I have a butt and some ribs thawed and waiting to be rubbed in the fridge. I bought some great spices to make my own rub with. I am going to make some BBQ sauce tonight also.


A guy at work told me to season my Charbroil vertical gas smoker by putting a pan with a few onions and a pound of bacon in it and letting that smoke for 10 hours or so. It sounds kinda crazy to me, but I'm giving it a try anyway. The instructions say to spray it down with Pam, but I hate that sticky grease residue, so I really don't want to.

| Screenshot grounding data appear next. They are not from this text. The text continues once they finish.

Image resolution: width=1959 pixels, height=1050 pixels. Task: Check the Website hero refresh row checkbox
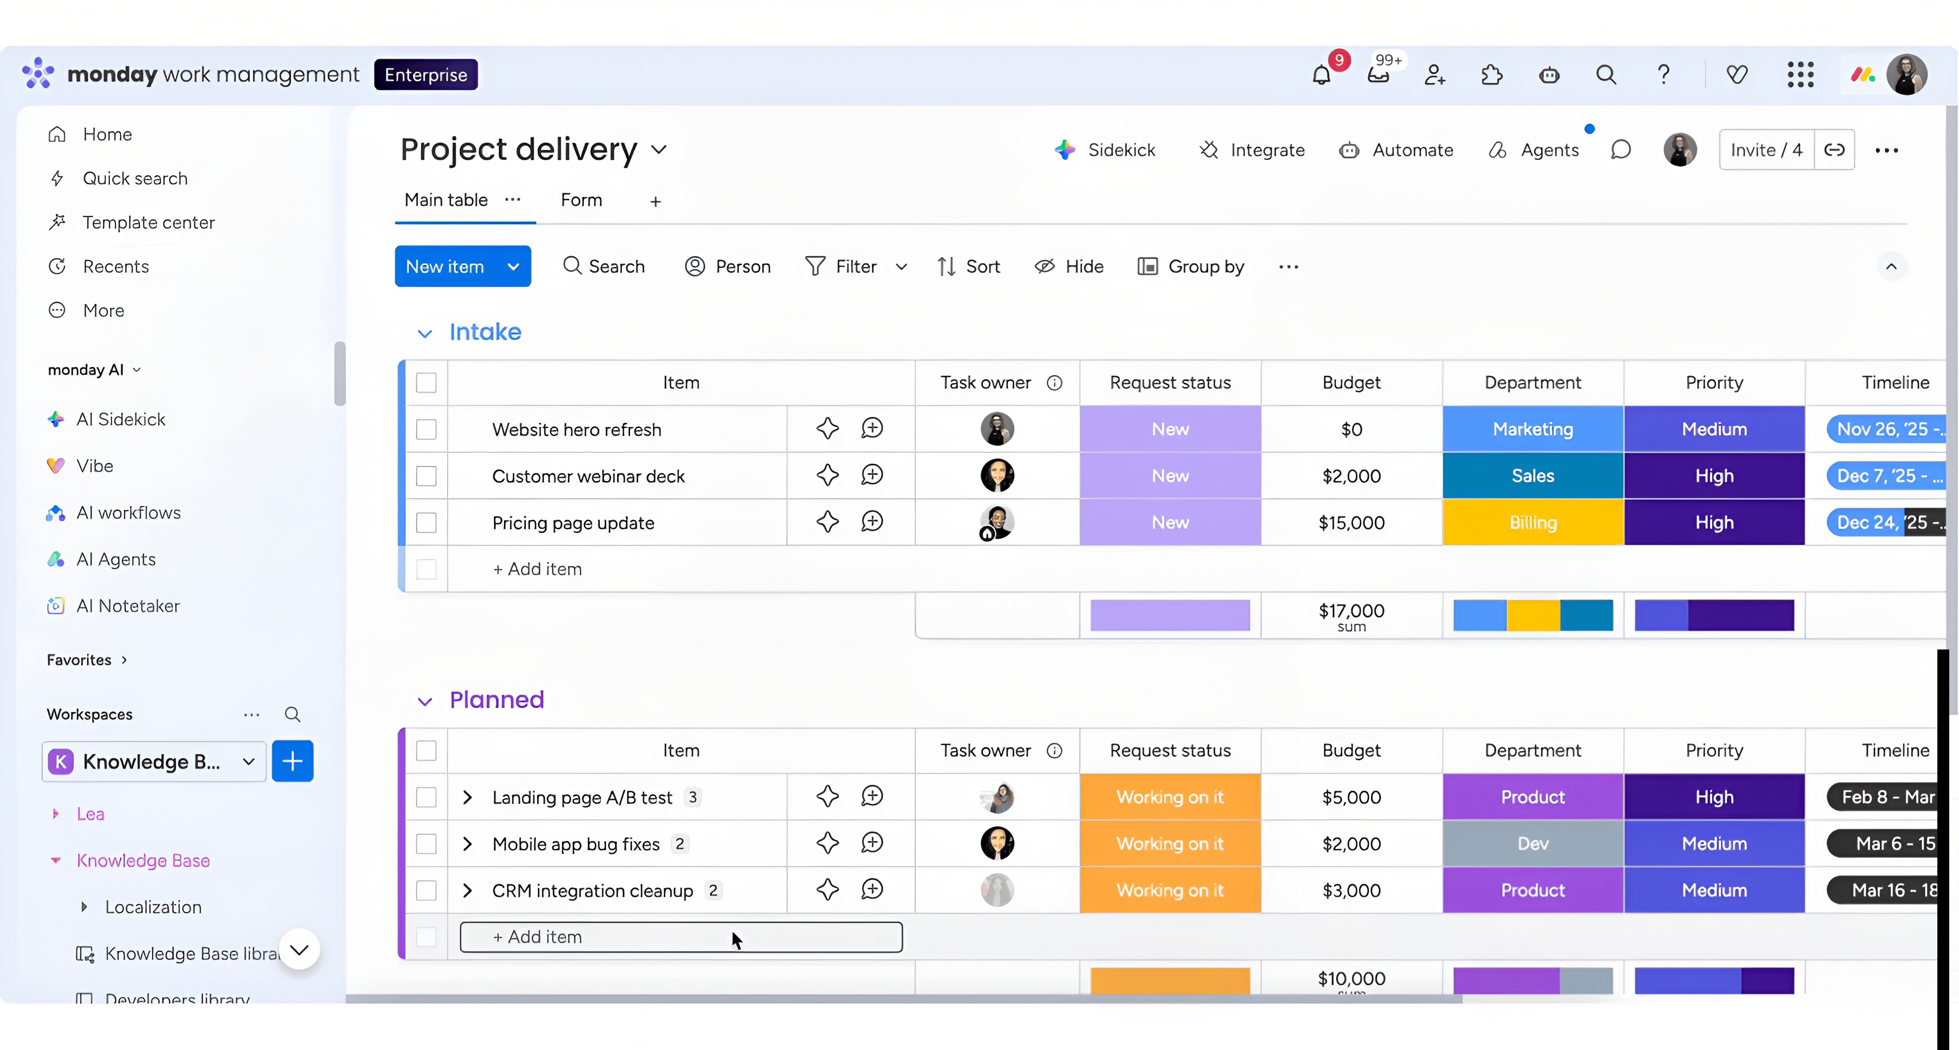point(426,430)
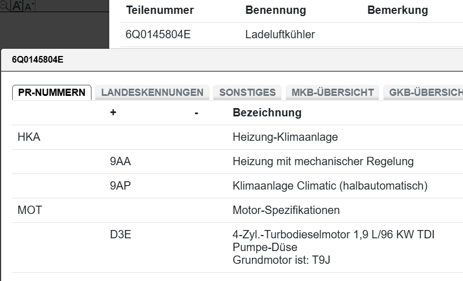The height and width of the screenshot is (281, 463).
Task: Click the Bezeichnung column header
Action: tap(267, 113)
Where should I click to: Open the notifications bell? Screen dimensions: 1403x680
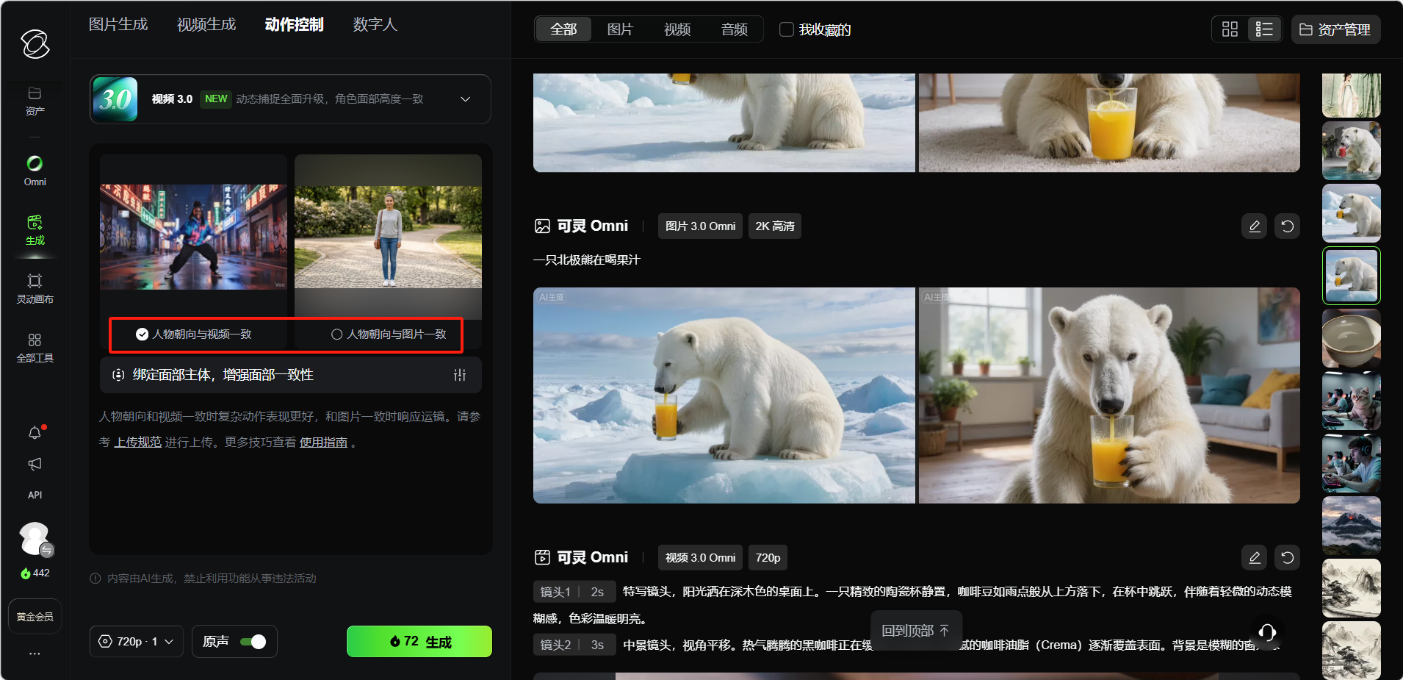[35, 433]
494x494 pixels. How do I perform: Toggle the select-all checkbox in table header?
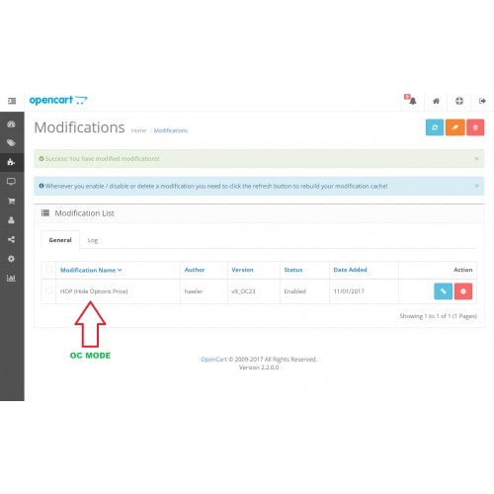tap(48, 270)
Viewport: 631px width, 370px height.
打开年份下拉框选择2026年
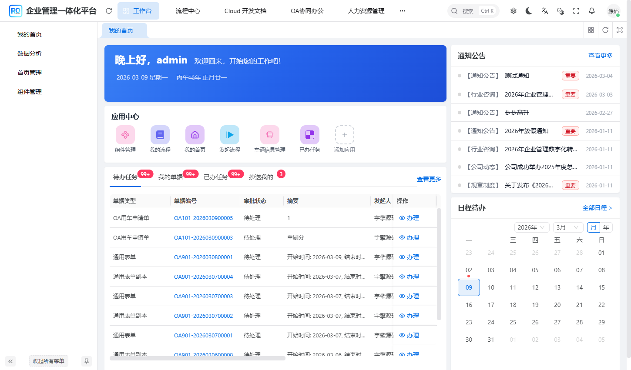[x=531, y=227]
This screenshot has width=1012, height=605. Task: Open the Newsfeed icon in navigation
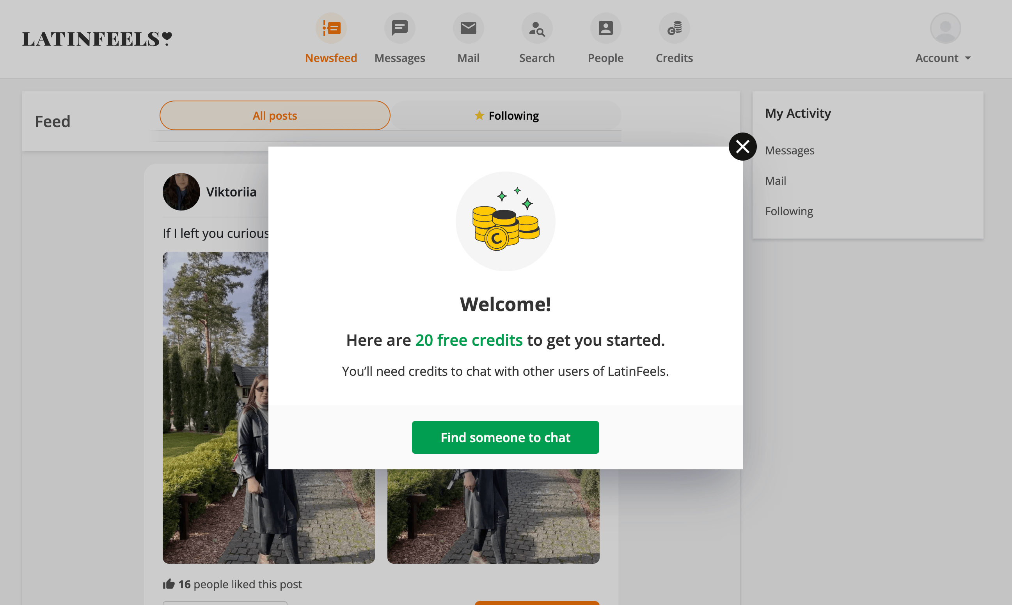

I have been through the 5 Day E-course a few times and have read quite a bit in the forums about smoking butts and ribs. I think I'm ready to go. :36:

post #2 of 12

I would season it with pam or any other oil. Don't waste the bacon and time.

Remember the Qview.

Happy smoken.


post #3 of 12
Fry the bacon or wrap it around some chicken or a fattie!! Don't waste it in a pan with onions! Just run the smoker like you normally will for a few hours and it will be fine. If you are worried about a sticky greasy residue then you probably shouldn't use it because it's going to happen. I bet after the bacon the butt the ribs and all the smoke, you are going to have a sticky greasy smoker! That's just the nature of smoking!!!!
post #4 of 12

Hi Trish,


I agree with David, don't waste good bacon.  Honestly that pork but is going to season it up pretty nice but if you don't like a greasy mess you won't like cooking pork butts...  :biggrin:


Good luck AND don't forget the Q-View.



post #5 of 12
Thread Starter 

I am having trouble getting it any hotter than 200. I have the gas all the way up, it's not very cold here (60 maybe?) and little to no wind. Should I let the water run dry?

post #6 of 12
What are you checking the temp with? Do you know for a fact that it's accurate?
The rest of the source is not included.